The walls of the isolation booth were closing in on her and she felt her heart beating faster.
Oh, my god, I've got it, or it's got me.
Her hand closed convulsively on the kit—then she forced herself to release it. Her hand was shaking.

Idiot.

She of all people should recognize the psychosomatic expression of physical symptoms. She wasn't salivating. Her mouth, if anything, was dry as a bone.
Though if I obsess about it long enough, I'm sure I could express most of the symptoms the sergeant listed for me.

Her tension was relieved when the sergeant, himself, came back from the trauma theater. He'd stowed his gas mask in its belt case and his chemical oversuit was zipped open to the waist.

He opened her side of the isolation booth and picked up the antidote kit. "All clear, at least as far as we're concerned."

"Not nerve gas?"

"No traces on our equipment. They found an implant—some kind of vagus nerve stimulator—it's going haywire, apparently. There was a scar and they palpated a hard lump," he tapped his upper chest, just below his collarbone, "so they took a chest x-ray. The device and a wire going up his neck showed up on the film. They're pretty sure that's the problem."

Millie blinked. She'd seen the scar on Padgett, but considering the man's history, she'd thought it a war wound, from his days with Executive Outcomes. "Why would he have something like that?"

"The trauma surgeon said it's a treatment for some kinds of epilepsy and there's also some experiments with it in treating depression. But he says there's nothing in the literature about one doing this. If it's the FDA-approved implant, from Cyberonics, it should've failed completely rather than give the over-voltages that caused these symptoms."

"What do you think?"

He shrugged. "Don't know. My boss likes it. Captain Trinh is an MD—a toxicologist. He says vagal stimulation would account for the symptoms the patient did express
and
the symptoms he didn't." He tucked the antidote kit back in one of his pouches. "So, we're standing down—the Secret Service was very relieved." He rolled his neck around. "We were ninety percent sure when we got here, actually, but we went through the whole nine yards, though, because of the hallucinations."

"Hallucinations? Padgett was seeing things?"

"No. The patient has never been conscious. Some of the staff seemed to be seeing things, though, so we thought there was some kind of nerve agent involved and enough
on
him to contaminate the first responders. They said you disappeared, then reappeared with the patient." He smiled. "Might be working too hard. Either that or admin needs to inventory the drug cabinets."

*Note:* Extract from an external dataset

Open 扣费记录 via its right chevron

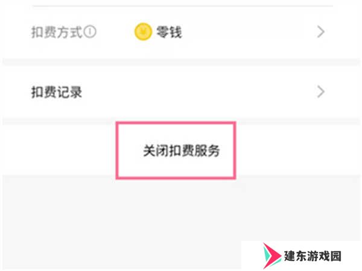321,92
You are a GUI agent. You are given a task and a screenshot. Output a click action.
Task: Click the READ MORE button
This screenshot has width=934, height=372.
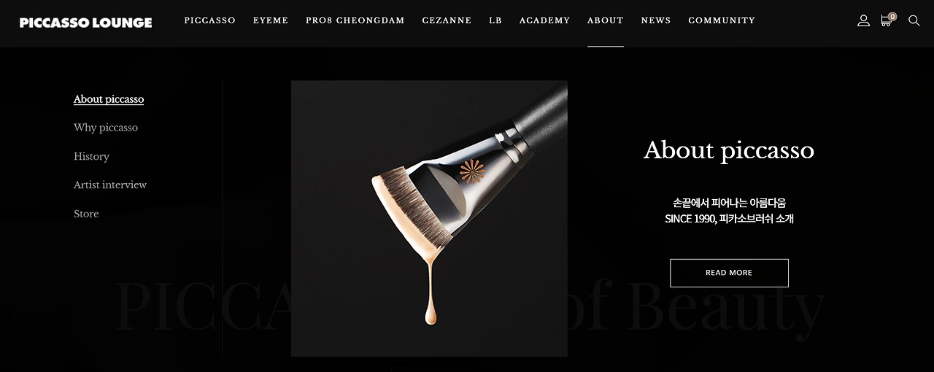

Millie smiled weakly. "So I can leave this booth?"

"As far as
I'm
concerned. The captain and the attending seem pretty sure it's not biological, either. But the FBI might want to talk with you. Wonder why they're here?"

"Didn't they tell you?"

"Maybe they told the captain. I'm just a working man."

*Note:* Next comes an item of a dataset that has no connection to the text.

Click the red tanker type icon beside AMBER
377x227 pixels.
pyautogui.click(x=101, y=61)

"Padgett—the patient—was involved in the attempted kidnapping of two women here in D.C., last week. The FBI were watching and when they moved in, he shot an agent to escape."

"Get outta here!"

"No, really."

"I didn't read anything about that. How did you hear about it?"

"I was one of those women," she said. "What are they going to do for Padgett?"

"Pull the implant, I believe. They were prepping him and waiting for a neurosurgeon to come over from the next building."

"And if he's epileptic?"

"Doesn't matter. The thing will kill him if it keeps firing like it is. Better seizures than dead. He survives, he can get a new implant that works right."

Maybe it
is
working right.
Millie shuddered. "Well, thanks for proving it
wasn't
nerve gas."

Sergeant Ferguson nodded and, as he turned away, he said, "I wouldn't have it any other way. I get nightmares as it is."